Wall Street bounced back this week, finishing higher across all major indices. It capped off a volatile stretch of trading as U.S.–China trade negotiations continued and renewed concerns over bad loans at regional banks resurfaced.
The Russell 2000 led the way this week, gaining 2.4%, followed by the Nasdaq up 2.1%, the S&P 500 up 1.7%, and the Dow up 1.6%.
Market Recap
Weekly Heat Map Of Stocks
Dow Performance YTD

Asset Class Returns
The theme of 2025 is green. Every major assets class is green so far and that hasn’t happened in a year since 2019.

Bonds YTD
All the bond categories are now also positive YTD.

Last week I talked about how sentiment had flipped bullish after a long stretch of bearishness.
Well that didn’t last. The AAII Investor Sentiment Survey bears shot back up to 46.1% from 35.6% last week. The bulls flipped to 33.7% from 45.9% last6 week.
It may turn out to be a spooky late October of volatility.

Even with renewed volatility, it has been 100 days since the S&P 500 has had a 5% pullback. The average is 59 days. That shows just how smooth of a road the stock market has had over the past three months.
That’s what happens when you have the continued buying that we’ve been seeing.
Last week was the 5th largest single stock inflows in history.

Then last Friday turned out to be the largest volume options day ever.

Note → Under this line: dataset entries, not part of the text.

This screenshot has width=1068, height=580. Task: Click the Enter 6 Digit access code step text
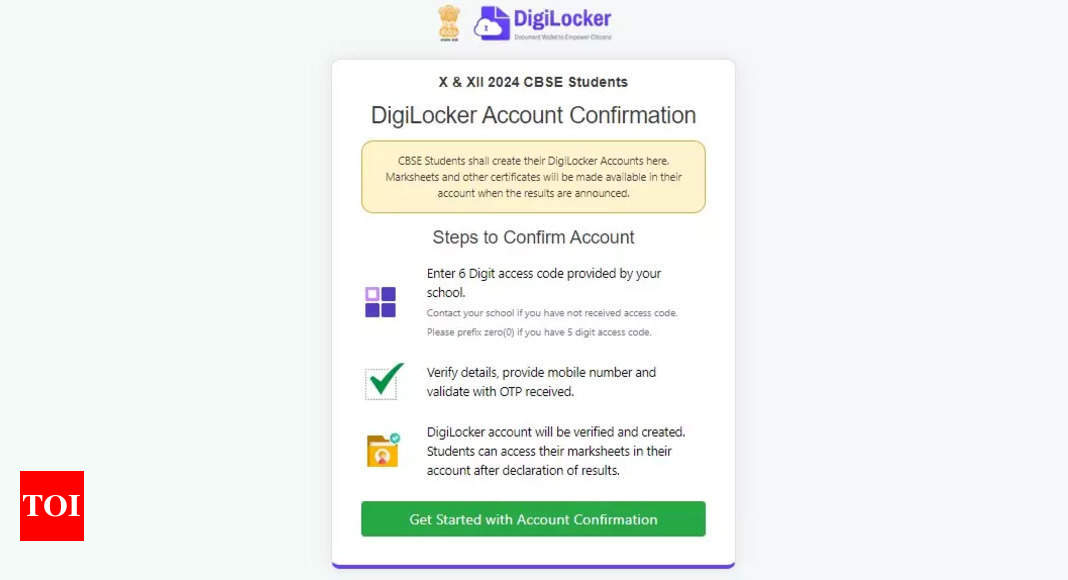544,282
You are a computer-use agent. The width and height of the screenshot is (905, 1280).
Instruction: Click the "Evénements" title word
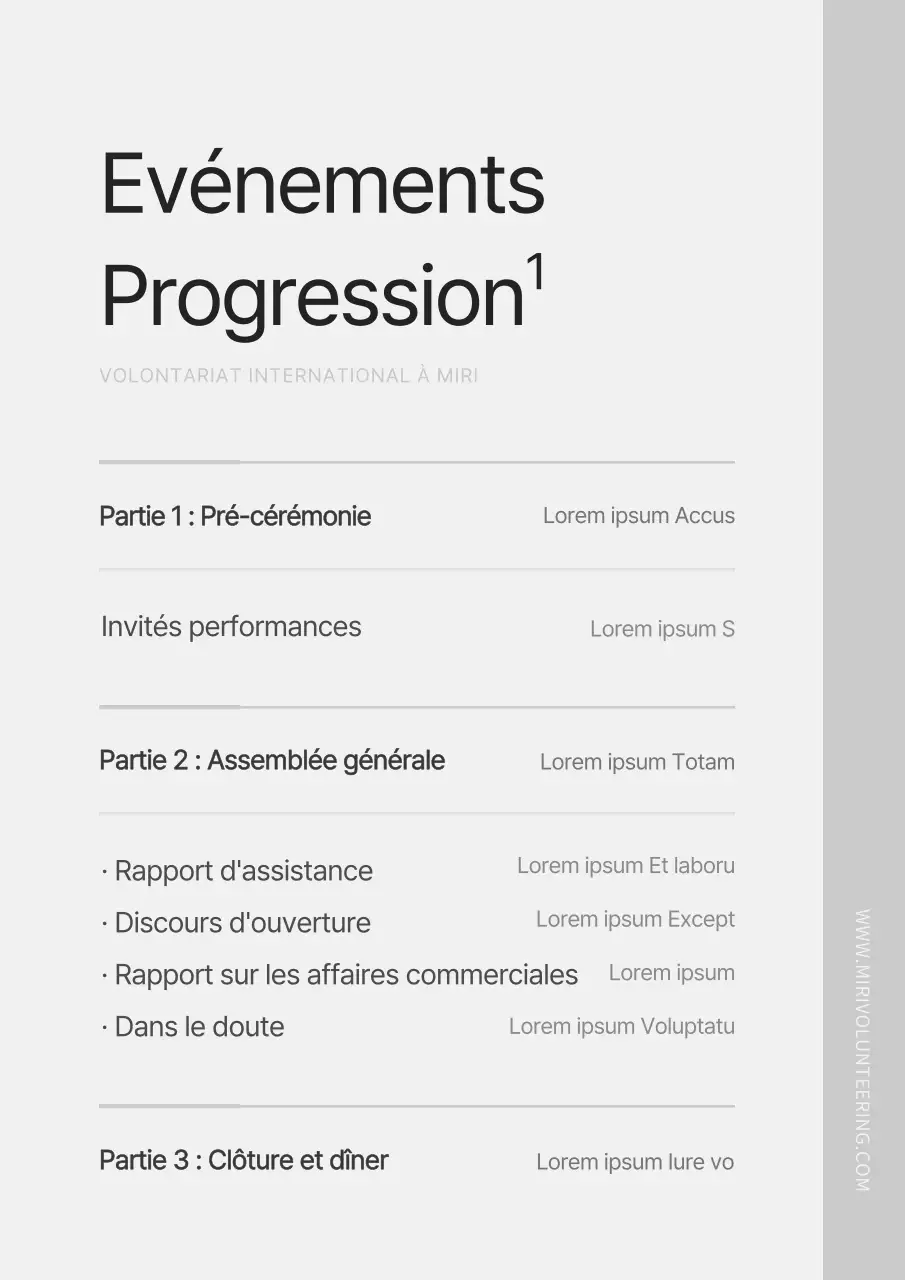(x=322, y=185)
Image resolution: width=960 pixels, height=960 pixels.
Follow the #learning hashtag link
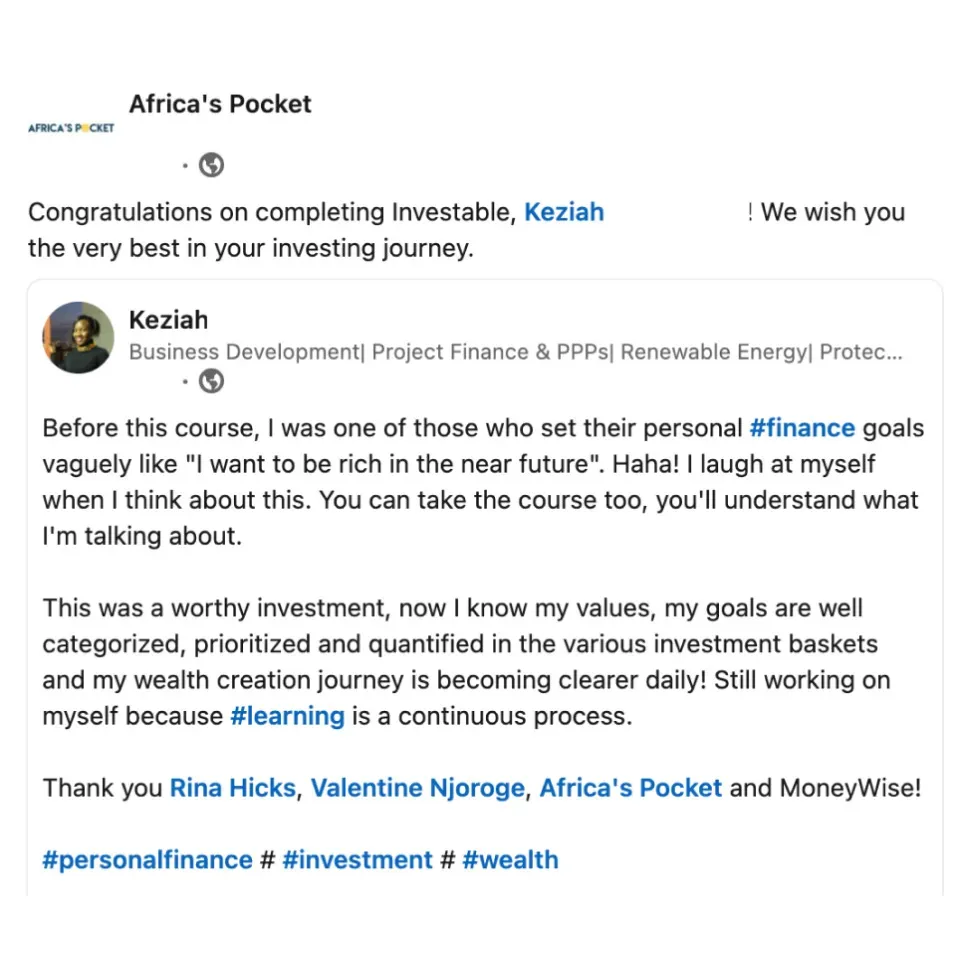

Any slight pullbacks are being bought and bought hard. As the market sells off, investors continue to step in and buy the dip.
Netscape vs ChatGPT
I have to periodically check in to see if this wild chart that compares the release of Netscape during the dot-com frenzy to the release of ChatGPT. The Nasdaq is still tracking almost identically at this point through 718 days.
If this is indeed an AI bubble and it follows the dot-com bubble like it has so far, there is still another 2 to 3 years of gains still to come.

Is Momentum Weakening?
We just saw the S&P 500 close below its 20-day for the 6th consecutive day. It’s the first time this has happened since the April lows.
Regionals banks and financials just hit new 52-week lows relative to the S&P 500.

Are financials trying tell us something? Take a look at the equal weight financials vs the equal weight S&P 500.

You also have for the first time in five months, downtrends outnumber uptrends. 37.3% of S&P 500 stocks are now in downtrends.

This isn’t what you see typically will see in a healthy bull market.